We Were Bored…
Filed under: CaNN Commentary
A quick search of domain databases revealed that classicalanglican.net was available for purchase (15 Canuck Bucks), so purchase we did, and over the next several days the idea grew into what became the largest central repository of Anglican writers in the world. To this day, it holds that record, I believe. (And don’t believe anything that Greg Griffith tells you, because he’s just jealous that we were better than him.)
The vision was for a ‘place to go’; a central location for all Anglicans to meet, exchange ideas, have arguments, air grievances, pontificate and piss and moan. To our honest surprise it took off. Now, at this time there was really only one other major player in the Anglican online world of a name that shall not be named.
The Evil Master Plan
We managed to, in short order, provide a place for people to go looking for balanced, fair reporting on what the story was in the Communion, be it good or bad. Soon after going live we had managed to attract some of the finest bloggers the Anglican world had ever (perhaps would ever) see. Kendall Harmon, Leander Harding, Al Kimel, Todd Granger, Karen Boyle to name but a few. This stable of intrepid writers churned out mile after mile of thought-provoking posts that challenged us both to think clearly and to be better followers of our Lord.

- **Data records**

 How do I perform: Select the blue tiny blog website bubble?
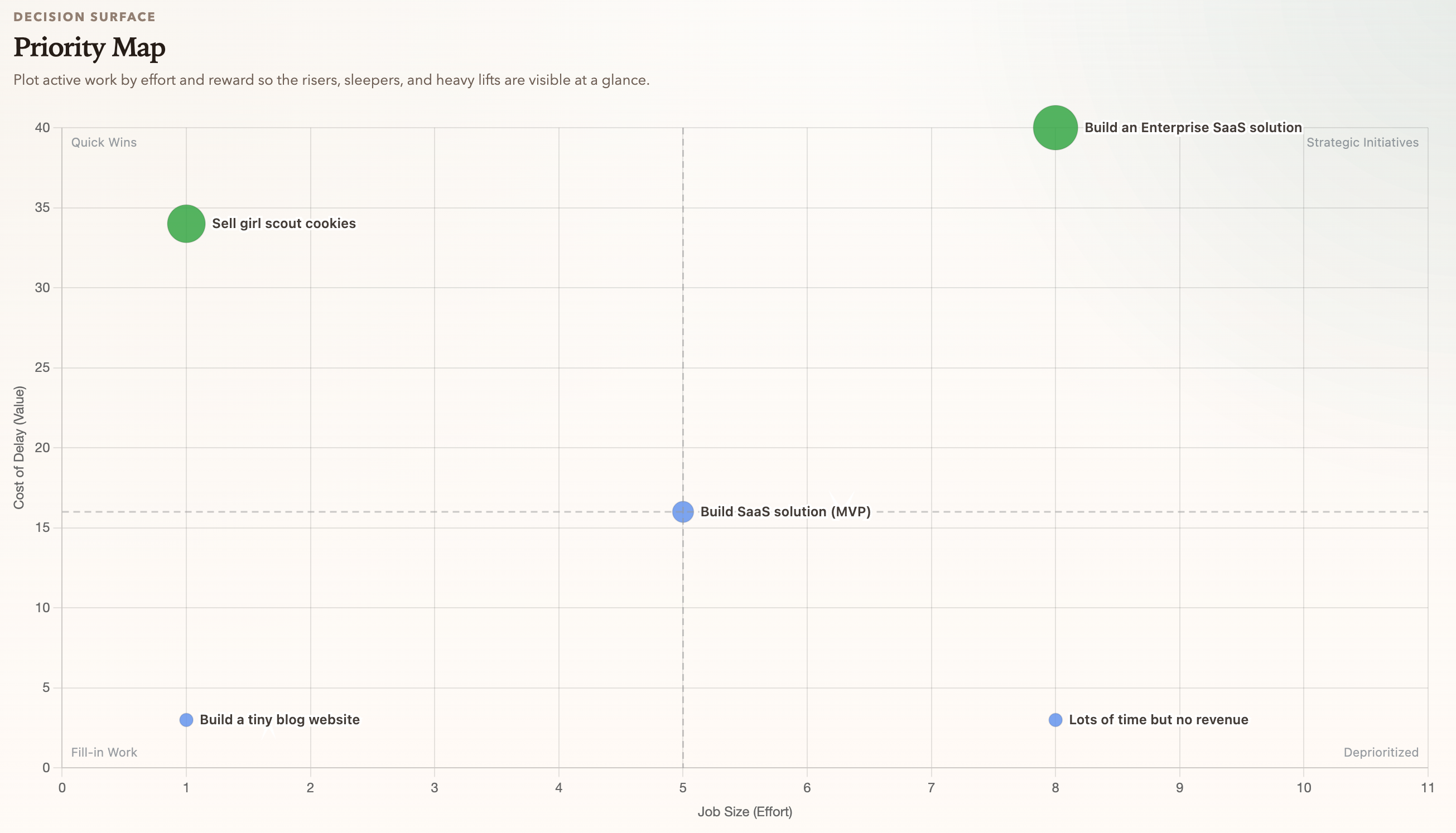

---

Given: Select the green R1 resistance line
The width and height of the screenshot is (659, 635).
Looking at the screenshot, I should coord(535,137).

- **Exercise objective**
Write the next part of the blog post about starting classicalanglican.net, beginning right after its final sentence. The records play no part in what follows.

- **Response to this exercise**
Pretty soon the idea began to grow. We began hosting parishes, dioceses and in some cases whole provinces of the Anglican Communion. By the end of 2005, with money dwindling and donations lacking we were fearful that the project would have to be closed. Not only were costs spiraling out of control, but it was proving too big for just one person to manage.
We prayed and the Lord intervened.
A faithful Anglican ministry stepped in, took us under their wings, provided us shelter from the financial storm and put us back on our feet. And on it went, and we grew and we grew and we grew. The seed that had been planted on a boring mid-summer day in Toronto had become a bounteous crop.
Before too long, though, we had outgrown the already costly machinery on which we were hosted and had to open a second server. What had started as an idea had turned into a full-time job. But, once again, on we pressed with the firm belief that what we were doing was changing the face of how Anglicans thought about their church and themselves.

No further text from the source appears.